“You make Jesus ugly”
STH students protest anti-gay church ruling

Students from the School of Theology presented a petition November 17 to Bishop Peter Weaver, the ranking bishop of the United Methodist Church’s New England Conference, requesting that the church reconsider recent rulings against gays and lesbians by its highest court. The rulings upheld the defrocking of a lesbian minister in Philadelphia and reinstated a Virginia pastor suspended for denying congregation membership to a gay man.
The petition urges the nation’s 65 active Methodist bishops to formally ask the church’s nine-member Judicial Council to reconsider its October rulings ousting Rev. Irene “Beth” Stroud and reinstating Rev. Ed Johnson. Council rulings are the final word on church doctrine for the Protestant denomination, the nation’s second largest, with 8.2 million members.

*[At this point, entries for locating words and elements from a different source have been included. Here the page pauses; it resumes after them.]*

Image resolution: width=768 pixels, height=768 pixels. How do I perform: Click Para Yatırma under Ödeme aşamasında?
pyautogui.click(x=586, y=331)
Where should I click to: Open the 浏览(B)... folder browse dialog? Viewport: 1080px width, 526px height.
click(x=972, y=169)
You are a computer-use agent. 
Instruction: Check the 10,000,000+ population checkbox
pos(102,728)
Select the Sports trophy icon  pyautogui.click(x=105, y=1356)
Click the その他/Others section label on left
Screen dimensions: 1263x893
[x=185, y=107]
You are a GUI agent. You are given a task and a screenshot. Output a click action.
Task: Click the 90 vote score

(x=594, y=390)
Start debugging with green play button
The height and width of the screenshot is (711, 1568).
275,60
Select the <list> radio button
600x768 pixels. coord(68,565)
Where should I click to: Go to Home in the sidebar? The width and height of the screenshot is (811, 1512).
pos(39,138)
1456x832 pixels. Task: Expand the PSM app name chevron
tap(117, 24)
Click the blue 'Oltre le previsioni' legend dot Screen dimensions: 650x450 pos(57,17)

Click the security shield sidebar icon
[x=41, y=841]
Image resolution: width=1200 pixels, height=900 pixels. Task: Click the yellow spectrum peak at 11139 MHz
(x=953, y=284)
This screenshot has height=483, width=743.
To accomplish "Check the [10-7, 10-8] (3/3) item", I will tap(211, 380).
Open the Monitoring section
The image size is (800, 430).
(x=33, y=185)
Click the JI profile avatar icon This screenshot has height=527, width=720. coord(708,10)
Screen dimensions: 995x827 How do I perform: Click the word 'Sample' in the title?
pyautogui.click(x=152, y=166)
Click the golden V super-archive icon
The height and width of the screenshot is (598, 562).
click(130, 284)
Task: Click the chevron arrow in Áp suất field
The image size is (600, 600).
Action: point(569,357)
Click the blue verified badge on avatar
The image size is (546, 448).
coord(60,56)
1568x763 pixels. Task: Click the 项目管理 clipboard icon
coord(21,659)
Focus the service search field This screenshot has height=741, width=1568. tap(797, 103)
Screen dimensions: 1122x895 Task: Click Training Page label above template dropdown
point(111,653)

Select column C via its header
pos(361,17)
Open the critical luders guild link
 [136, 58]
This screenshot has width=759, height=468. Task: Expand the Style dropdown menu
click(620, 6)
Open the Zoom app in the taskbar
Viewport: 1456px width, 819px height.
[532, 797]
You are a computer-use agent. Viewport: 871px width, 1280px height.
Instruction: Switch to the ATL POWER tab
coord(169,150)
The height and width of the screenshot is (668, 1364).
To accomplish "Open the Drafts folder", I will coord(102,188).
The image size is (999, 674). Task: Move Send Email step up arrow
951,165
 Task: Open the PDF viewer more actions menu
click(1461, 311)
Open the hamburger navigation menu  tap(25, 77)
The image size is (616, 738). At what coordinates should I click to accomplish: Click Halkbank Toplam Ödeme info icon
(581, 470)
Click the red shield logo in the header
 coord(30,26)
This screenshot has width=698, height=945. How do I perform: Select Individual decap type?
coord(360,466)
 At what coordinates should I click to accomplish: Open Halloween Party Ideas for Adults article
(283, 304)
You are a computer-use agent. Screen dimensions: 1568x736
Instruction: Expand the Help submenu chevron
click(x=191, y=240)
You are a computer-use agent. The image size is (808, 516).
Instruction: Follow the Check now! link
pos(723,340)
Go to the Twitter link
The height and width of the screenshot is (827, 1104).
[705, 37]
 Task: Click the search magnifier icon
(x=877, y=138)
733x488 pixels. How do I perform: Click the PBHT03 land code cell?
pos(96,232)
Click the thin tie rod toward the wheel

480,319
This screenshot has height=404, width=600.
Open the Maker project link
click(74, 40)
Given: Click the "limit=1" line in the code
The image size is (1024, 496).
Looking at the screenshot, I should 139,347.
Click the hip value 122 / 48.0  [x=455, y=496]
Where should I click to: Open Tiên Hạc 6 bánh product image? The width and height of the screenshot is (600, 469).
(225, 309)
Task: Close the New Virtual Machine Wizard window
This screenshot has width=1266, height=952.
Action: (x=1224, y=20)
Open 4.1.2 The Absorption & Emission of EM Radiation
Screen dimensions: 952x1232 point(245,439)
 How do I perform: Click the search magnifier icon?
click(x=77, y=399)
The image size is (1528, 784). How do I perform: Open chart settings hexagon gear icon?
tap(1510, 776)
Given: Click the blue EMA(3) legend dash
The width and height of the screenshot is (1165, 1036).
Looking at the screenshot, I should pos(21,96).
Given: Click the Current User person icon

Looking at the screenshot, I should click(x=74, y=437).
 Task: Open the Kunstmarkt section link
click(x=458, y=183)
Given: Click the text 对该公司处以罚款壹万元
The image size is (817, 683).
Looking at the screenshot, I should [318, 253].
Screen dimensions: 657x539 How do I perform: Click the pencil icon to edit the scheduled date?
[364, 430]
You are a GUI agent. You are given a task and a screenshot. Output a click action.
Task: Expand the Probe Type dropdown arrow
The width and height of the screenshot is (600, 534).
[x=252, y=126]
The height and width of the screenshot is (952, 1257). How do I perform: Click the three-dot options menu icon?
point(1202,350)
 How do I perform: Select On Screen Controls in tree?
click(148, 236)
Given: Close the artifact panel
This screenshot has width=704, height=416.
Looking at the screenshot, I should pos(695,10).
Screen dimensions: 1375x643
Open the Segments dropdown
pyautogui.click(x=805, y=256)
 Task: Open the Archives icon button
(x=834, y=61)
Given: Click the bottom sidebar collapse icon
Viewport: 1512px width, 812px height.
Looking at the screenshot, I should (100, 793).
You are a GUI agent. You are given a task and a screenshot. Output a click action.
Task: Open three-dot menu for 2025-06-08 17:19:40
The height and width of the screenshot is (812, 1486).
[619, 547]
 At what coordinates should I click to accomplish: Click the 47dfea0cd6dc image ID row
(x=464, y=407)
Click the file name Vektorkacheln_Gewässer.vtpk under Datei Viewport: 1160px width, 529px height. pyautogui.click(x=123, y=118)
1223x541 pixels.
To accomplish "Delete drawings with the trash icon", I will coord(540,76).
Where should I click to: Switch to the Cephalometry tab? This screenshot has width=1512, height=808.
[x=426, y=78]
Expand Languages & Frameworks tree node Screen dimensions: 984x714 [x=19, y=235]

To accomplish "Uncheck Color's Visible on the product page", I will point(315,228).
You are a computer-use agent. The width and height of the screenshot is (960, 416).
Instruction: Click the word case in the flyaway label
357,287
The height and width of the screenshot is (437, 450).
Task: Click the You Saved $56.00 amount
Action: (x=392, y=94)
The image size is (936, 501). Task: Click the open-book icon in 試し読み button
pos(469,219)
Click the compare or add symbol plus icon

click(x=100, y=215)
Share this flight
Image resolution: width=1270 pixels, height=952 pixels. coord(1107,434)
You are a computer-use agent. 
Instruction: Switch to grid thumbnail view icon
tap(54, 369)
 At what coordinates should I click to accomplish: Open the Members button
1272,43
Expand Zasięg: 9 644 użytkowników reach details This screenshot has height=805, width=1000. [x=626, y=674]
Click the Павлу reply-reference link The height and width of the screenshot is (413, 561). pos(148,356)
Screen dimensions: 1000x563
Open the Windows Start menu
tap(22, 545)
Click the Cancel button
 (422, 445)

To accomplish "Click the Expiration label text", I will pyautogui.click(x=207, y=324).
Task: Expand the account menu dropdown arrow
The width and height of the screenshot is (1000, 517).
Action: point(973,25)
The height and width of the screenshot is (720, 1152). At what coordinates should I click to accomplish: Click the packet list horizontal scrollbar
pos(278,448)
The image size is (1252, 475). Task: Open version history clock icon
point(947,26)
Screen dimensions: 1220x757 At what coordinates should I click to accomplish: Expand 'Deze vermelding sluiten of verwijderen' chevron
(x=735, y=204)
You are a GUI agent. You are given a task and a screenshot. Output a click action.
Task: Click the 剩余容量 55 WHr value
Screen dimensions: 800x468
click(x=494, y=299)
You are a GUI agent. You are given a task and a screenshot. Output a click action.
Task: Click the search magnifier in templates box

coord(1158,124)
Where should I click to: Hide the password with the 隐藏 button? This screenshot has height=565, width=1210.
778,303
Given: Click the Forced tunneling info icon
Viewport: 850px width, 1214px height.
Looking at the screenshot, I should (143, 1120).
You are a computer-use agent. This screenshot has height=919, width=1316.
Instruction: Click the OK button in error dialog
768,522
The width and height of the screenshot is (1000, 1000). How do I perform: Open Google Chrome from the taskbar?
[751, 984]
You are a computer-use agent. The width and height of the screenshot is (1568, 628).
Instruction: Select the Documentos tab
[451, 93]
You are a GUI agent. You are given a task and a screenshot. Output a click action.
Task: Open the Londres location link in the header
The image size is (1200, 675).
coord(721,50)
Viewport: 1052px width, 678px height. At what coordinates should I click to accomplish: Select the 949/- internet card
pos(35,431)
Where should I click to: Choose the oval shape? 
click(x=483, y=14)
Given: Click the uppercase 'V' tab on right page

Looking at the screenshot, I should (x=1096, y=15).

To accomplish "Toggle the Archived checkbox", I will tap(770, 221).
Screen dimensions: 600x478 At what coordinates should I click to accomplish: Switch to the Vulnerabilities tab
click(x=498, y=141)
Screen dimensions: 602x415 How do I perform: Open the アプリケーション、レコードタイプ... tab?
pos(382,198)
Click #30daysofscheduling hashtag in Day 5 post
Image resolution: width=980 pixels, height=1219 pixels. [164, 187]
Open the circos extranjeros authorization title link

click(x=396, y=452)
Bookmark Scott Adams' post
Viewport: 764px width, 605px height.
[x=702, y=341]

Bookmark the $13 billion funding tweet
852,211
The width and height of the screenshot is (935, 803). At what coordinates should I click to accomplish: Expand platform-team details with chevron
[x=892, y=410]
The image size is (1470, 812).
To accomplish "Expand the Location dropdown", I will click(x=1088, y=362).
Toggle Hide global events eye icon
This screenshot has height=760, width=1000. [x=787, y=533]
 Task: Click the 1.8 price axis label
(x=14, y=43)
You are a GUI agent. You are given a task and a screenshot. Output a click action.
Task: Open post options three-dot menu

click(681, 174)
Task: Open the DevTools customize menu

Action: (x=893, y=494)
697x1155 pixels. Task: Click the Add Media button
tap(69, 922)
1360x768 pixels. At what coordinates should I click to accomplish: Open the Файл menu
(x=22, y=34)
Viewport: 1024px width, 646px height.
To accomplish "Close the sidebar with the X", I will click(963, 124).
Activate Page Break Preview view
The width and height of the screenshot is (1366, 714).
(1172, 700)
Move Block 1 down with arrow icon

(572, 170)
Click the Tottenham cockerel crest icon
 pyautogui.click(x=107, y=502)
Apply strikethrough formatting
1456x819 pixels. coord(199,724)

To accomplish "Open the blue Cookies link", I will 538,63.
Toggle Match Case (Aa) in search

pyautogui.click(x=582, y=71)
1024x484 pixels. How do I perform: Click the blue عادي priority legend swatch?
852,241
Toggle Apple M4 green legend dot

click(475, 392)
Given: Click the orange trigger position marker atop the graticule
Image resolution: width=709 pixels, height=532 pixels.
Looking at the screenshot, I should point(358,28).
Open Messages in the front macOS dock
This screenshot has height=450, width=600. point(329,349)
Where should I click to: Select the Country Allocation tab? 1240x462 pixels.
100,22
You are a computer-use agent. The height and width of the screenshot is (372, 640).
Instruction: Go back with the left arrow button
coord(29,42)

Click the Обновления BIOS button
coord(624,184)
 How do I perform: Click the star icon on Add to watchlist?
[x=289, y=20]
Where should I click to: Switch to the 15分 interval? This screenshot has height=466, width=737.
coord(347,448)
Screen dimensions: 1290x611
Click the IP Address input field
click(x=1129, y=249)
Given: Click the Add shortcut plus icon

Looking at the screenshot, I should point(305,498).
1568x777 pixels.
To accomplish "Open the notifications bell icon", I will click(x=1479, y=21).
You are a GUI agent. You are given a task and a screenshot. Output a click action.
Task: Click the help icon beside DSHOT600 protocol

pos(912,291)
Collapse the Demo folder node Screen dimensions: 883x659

“This is rhetorical pressure,” Marsh Chapel Dean Robert Neville says of the petition presented to Weaver. At a time when church conservatives are battling efforts by liberals to be more welcoming toward homosexuals, Neville says, speaking out to make their viewpoints heard “certainly is important to our gay and lesbian students — and the future leaders of the church.”
Before the petitioning students met with the bishop, Neville presided over a midday Vigil for Intercession Eucharistic service on a windswept Marsh Plaza. Colorful vestments glistening in the sun, he led prayers and distributed communion to the more than 70 protestors circled around him. One wore a T-shirt emblazoned with the words, You Make Jesus Ugly.
“This petition is important to us because we need to know how the body of Christ can be whole if anyone is marginalized,” says third-year STH student Katherine Mitchell. “We’re calling out today to our church to include those who are marginalized.”
Earlier this month the national Council of Bishops unanimously approved a pastoral letter, distributed to all Methodist churches, which reads, in part: “While pastors have the responsibility to discern readiness for membership, homosexuality is not a barrier.” But the bishops stopped short of asking the Judicial Council to reconsider its decision in the Virginia case.
“The Virginia Council and the Bishops Council can ask for a review,” says Neville, “and I’m sure they will.”